Following on from those initial positive signs, we noticed our application logs were showing our sending services had been stopping/restarting periodically which had caused some sends to stall. We’re continuing our investigations into what caused these services to restart.

Mitigation:

The timeline (in UTC) for resolving this issue was:

  • 22:00 - Our monitoring system altered us to some email sends that hadn’t completed as expected and we raised an incident.
  • 22:33 - We spotted the root cause from our application logs as being our sending services periodically restarting.
  • 22:40 - We rolled back the early change in our European region (R1) and observed positive improvements.
  • 22:50 - We rolled back the early changes in our North American (R2) and APAC (R3) regions. And we confirmed our sending services returned to normal.
  • From 23:00 Thu 5th Jan to 01:45 Fri 6th Jan: We worked on identifying the stalled sends and resuming them.
  • 01:45 Fri 6th Jan - We had successfully resumed all stalled sends.

Next Steps:

In order to prevent a reoccurrence of this issue, we’ll:

  • Improve alerting on the occasions our sending services stop/restart to help us detect issues sooner.
  • Determine why the initial change caused our sending services to stop/restart.
  • Roll-out Application Performance Management software (APM) with anomaly detection. We’re in the final stages of a project to integrate an APM tool with our application which uses machine learning to detect anomalies in real-time and alert us.
  • Improve our risk-mitigation guidelines we follow to reduce the impact of outages.
  • Refine our stalled send monitoring tool logic to optimize detection of potentially stalled sends.
Posted Jan 06, 2023 - 16:03 GMT

Resolved
Following the change we made earlier, everything is back to normal now. And, any delayed sends have successfully completed.
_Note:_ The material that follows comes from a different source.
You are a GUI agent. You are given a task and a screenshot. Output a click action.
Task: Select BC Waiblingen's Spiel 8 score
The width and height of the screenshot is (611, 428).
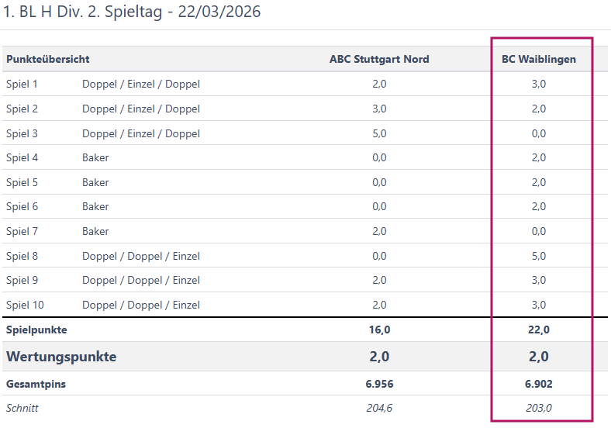tap(539, 256)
We’ll write a detailed description of what caused the issue. Check back here in a day or two for the report.
We’re sorry for the interruption to your day.
Posted Jan 06, 2023 - 00:59 GMT
Identified
We've made a change and are no longer seeing any new delayed sends.
We'll continue to monitor things from here. We're working on releasing a small number of email campaigns that have remained in a delayed state.
Posted Jan 05, 2023 - 23:59 GMT
Investigating
We are currently experiencing delays in sending emails via the Dotdigital platform. Our team is investigating and we'll update this status page soon with more information.
Posted Jan 05, 2023 - 22:17 GMT
This incident affected: Asia Pacific - Dotdigital R3 (Asia Pacific - Mail Sending), North America - Dotdigital R2 (North America - Mail Sending), and Europe - Dotdigital R1 (Europe - Mail Sending).